Deemed the responsibility of their government, the internally displaced can neither be refugees, a legal category which applies to a person who has crossed an international border to seek asylum, nor migrants from another country. Yet, many of the needs and circumstances for the internally displaced can be very similar to those of refugees.
In the context of COVID-19, India’s “citizen-migrants” can find protection from few national protocols that address their specific needs. Yet India is a signatory to both the UN’s 2030 Sustainable Development Goals, promising dignity to all, as well as to the Global Compact for Safe, Orderly and Regular Migration, adopted in 2018 through a complex process which I was involved in coordinating. These are commitments that tie the Indian government to safeguarding the human rights of citizens and non-citizens alike. But it is not doing so.
India’s migrants form the great underbelly of its urban sprawls. They are the street vendors, the construction workers, the domestic workers, the gardeners, cooks, and daily labourers who keep urban life ticking. They are also the breadwinners for rural and small-town India, who remit money back to sustain the larger family, educate siblings or maintain the elders. Without formal or permanent work contracts, their lives and livelihoods were already precarious.
Today’s migrants have long been an underclass of citizens in a country where ancient caste and religious divisions have been exacerbated by the Hindu nationalist government of Narendra Modi that has already attempted to narrow citizenship to those that serve its ideological priorities. A national underclass of informal labourers was not a priority in this attempt to “saffronise” India at the expense of disenfranchising its minorities.
The sudden announcement of India’s lockdown on March 24 – with four hours’ notice – may have been welcomed by the affluent and politically secure classes, but it placed the biggest burden on the migrant underclass. No wonder they have taken to the roads. Marginality and migration have, after all, long shared a history.
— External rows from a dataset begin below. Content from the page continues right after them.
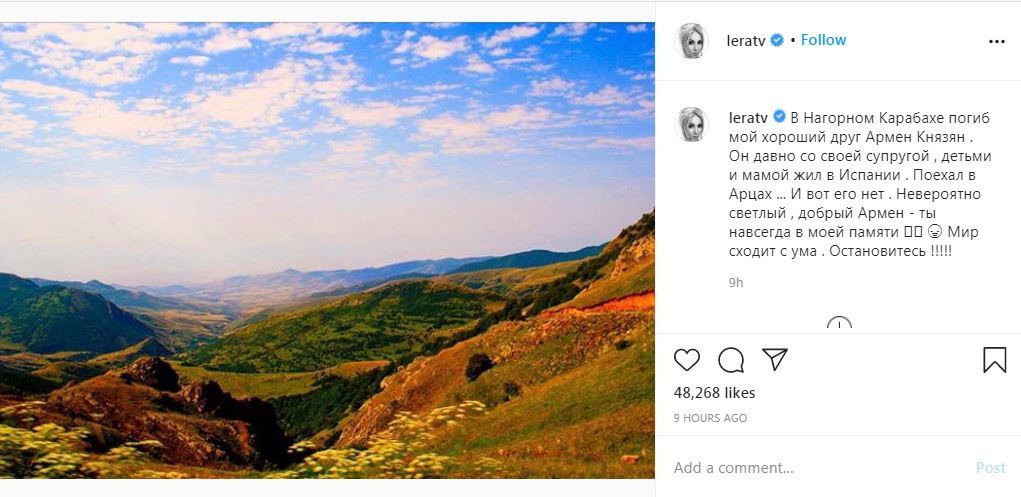The height and width of the screenshot is (497, 1021).
Task: Open comments via speech bubble icon
Action: [x=731, y=360]
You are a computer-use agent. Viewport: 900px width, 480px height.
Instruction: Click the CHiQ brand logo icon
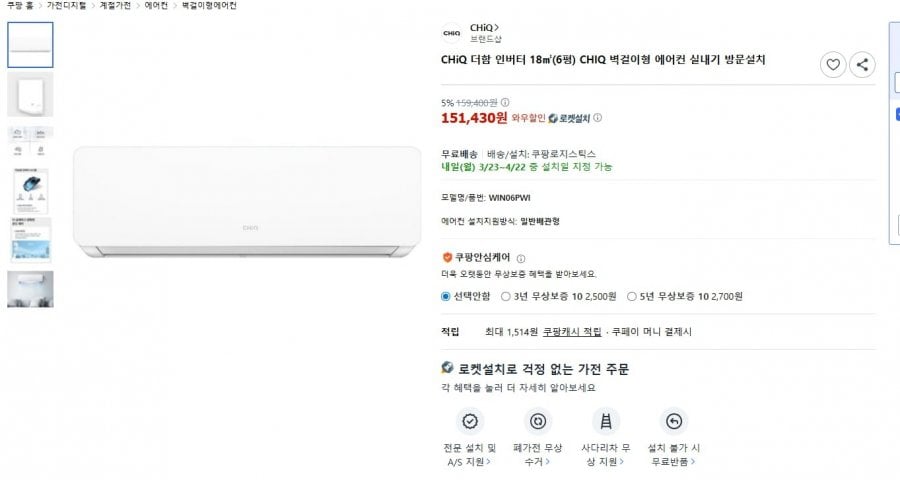[x=452, y=33]
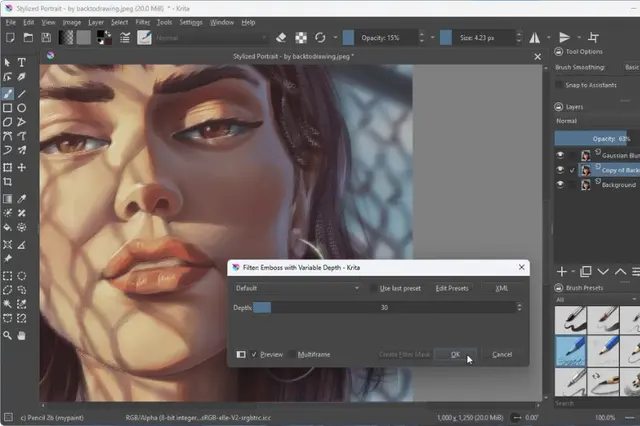Screen dimensions: 640x426
Task: Expand the brush presets All tag dropdown
Action: point(597,300)
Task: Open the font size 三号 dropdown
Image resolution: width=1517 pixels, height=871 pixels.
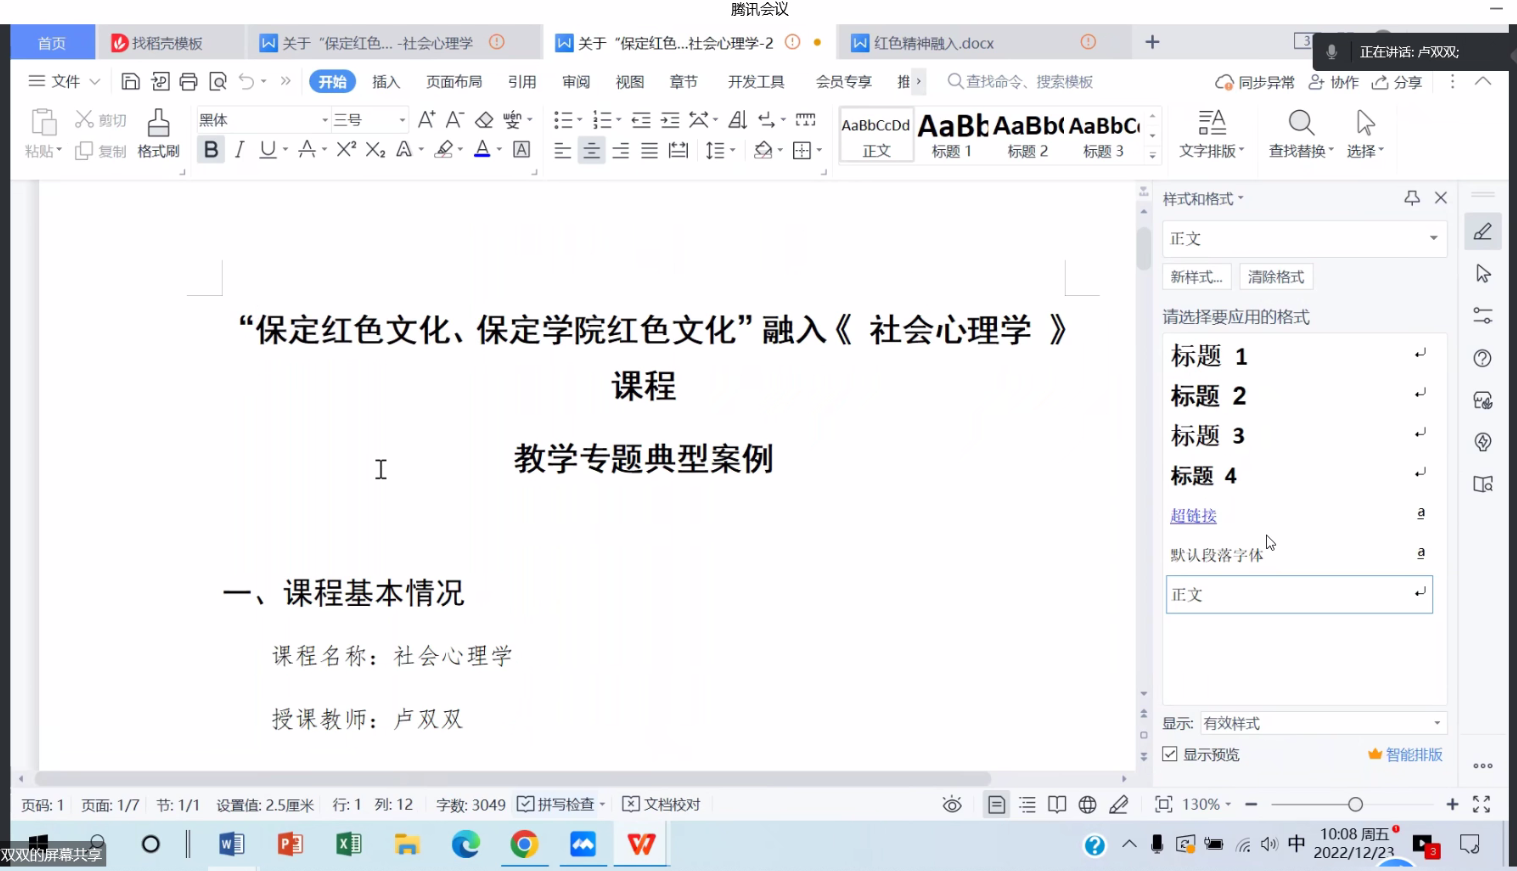Action: point(402,120)
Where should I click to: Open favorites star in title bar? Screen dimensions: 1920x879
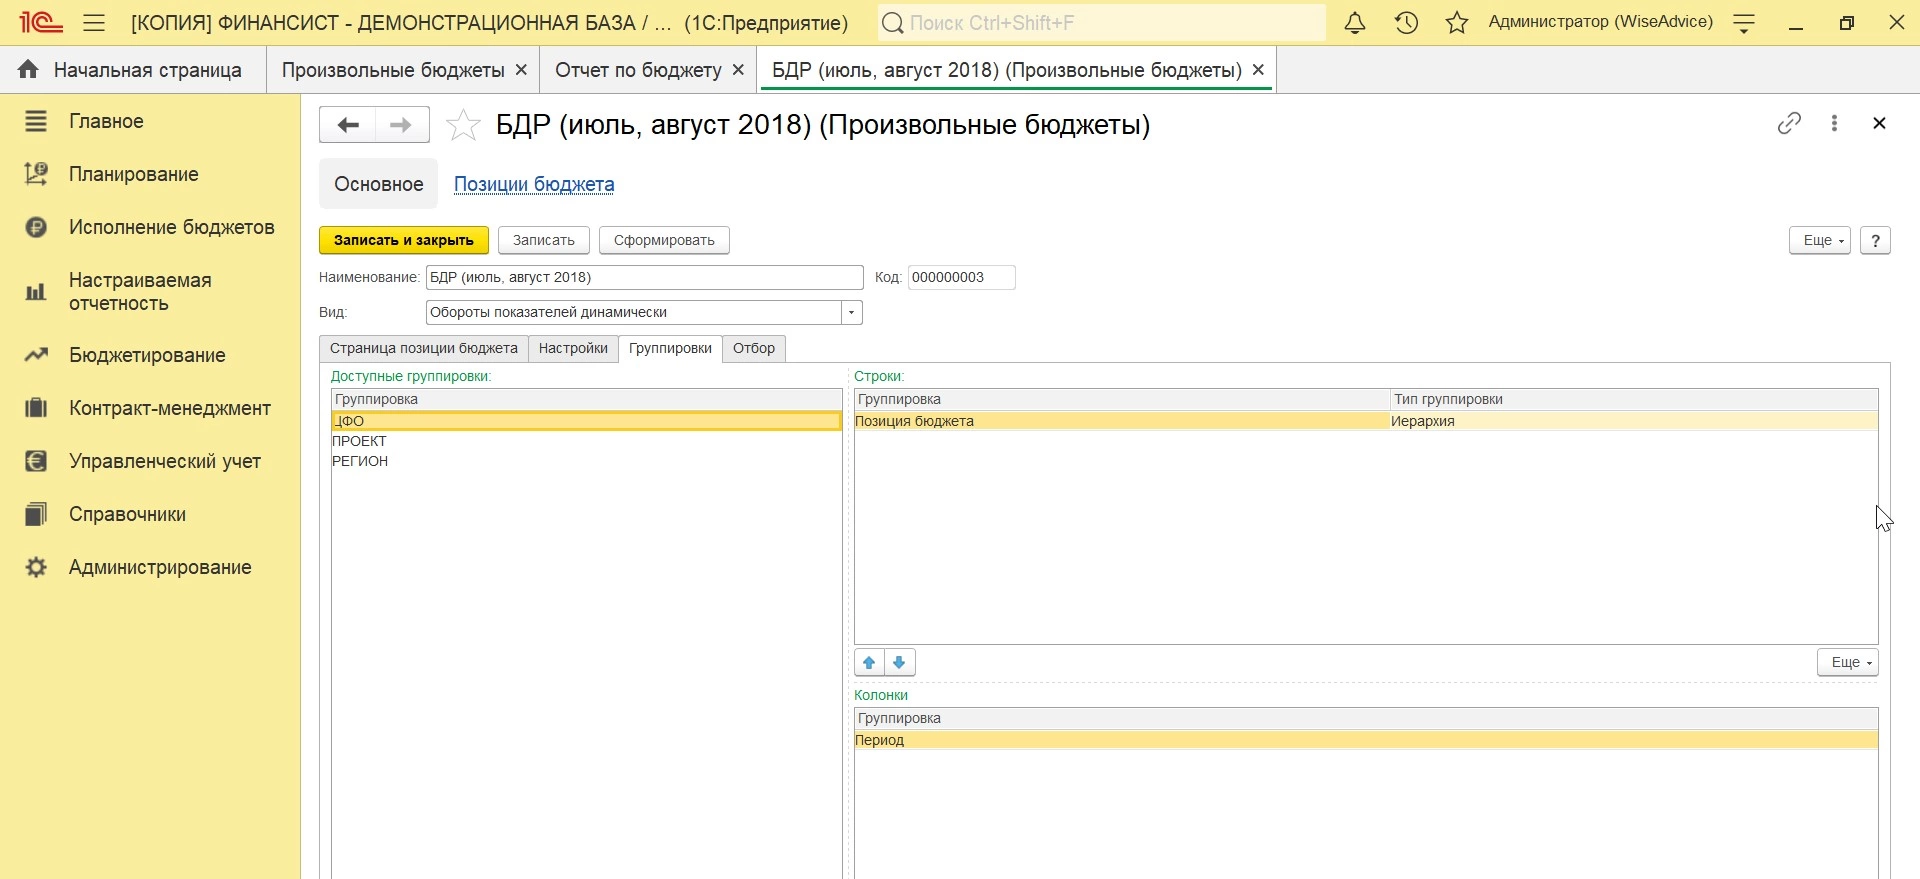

With the Indian government unwilling to coordinate a national response to the displacement crisis caused by COVID-19, it was largely shaped by diverse regional approaches determined by state governments, with little or no direction from the centre.
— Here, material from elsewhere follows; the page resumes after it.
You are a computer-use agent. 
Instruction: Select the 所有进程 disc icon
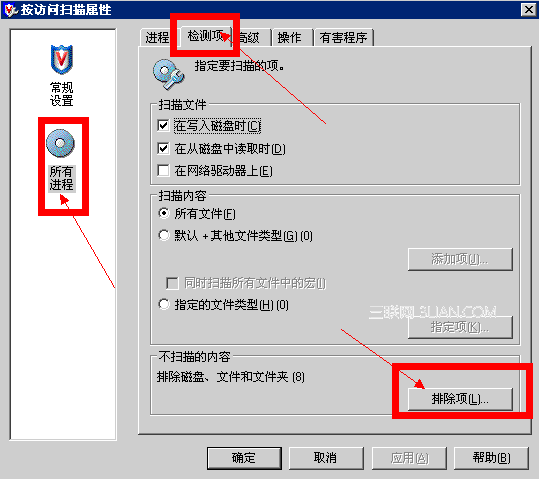point(60,143)
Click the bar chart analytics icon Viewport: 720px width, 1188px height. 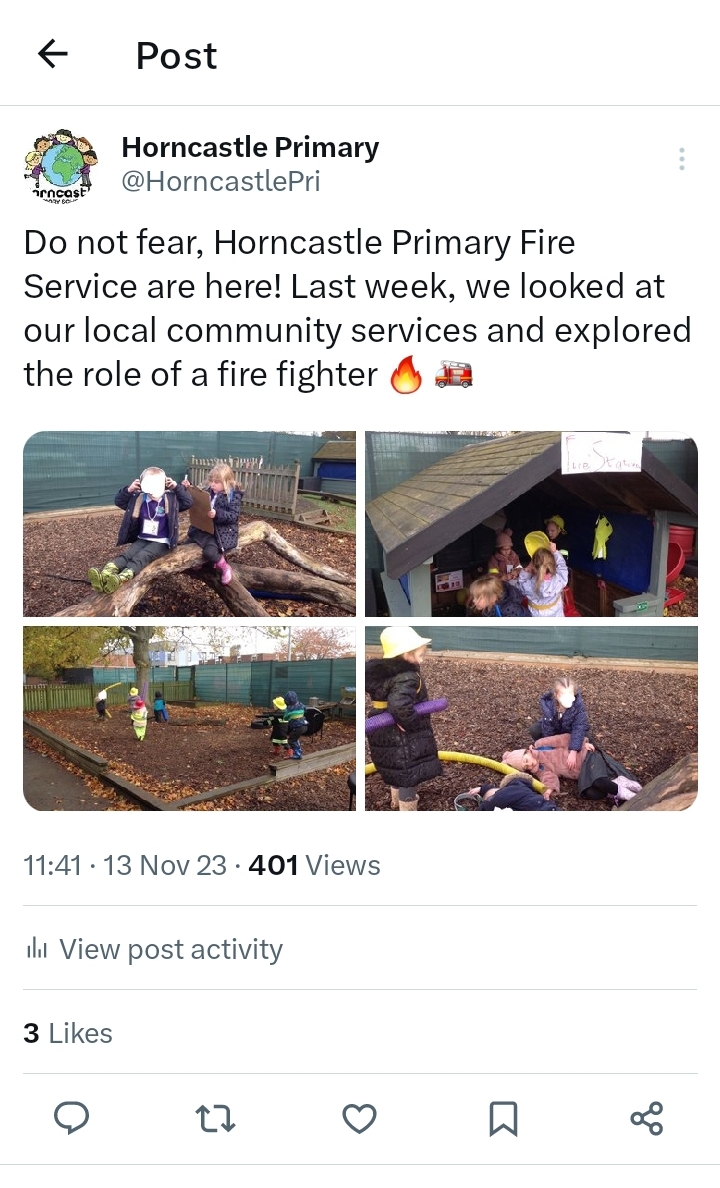pos(37,948)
In theory, there should be no dearth of “protection” to hand. The Indian army has the largest ground force in the world with approximately 1.4 million personnel. The Indian government could well have put its mighty army at the service of providing food, health care and transport for its citizen-migrants.
State governments side-stepped seeking military assistance, placing their supposed abilities to manage what happens in their states over human interests. The chaos on the ground reflects the absence of political coordination and a dire neglect of well-established global principles of protection for migrants and displaced people that ought to have been nationally implemented with due foresight.
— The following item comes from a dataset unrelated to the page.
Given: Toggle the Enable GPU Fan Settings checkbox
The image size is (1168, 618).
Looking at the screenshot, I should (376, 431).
As a result, the movement of people through India in haphazard ways has severely compromised human security. Not only are migrants left destitute, but those they encounter in their travels – truck drivers, villagers, fellow travellers, to name just a few – are placed at grave risk from COVID-19 infection. Unsupported, untreated and untested, with only a soiled mask hanging off their tired faces, the citizen-migrants of India have, yet again, had their rights to protection obscured.
In some cases, there has been significant success, particularly in the state of Kerala, where migrants are being supported with food, shelter and jobs so that only a tiny percentage of them are forced to return home. And in others, there have some truly disturbing actions based on ignorance and abuse, such when some migrants in Uttar Pradesh were forced to squat and then sprayed with disinfectant.
Mostly, the strategies form an uneven patchwork that does little to support these Indians in their forced travels. The Indian government’s policies surrounding citizenship and the right to a secure and dignified life were already a human rights issue before COVID-19. Today, the question of who can support India’s internally displaced workers as they struggle to get back home is all the more urgent.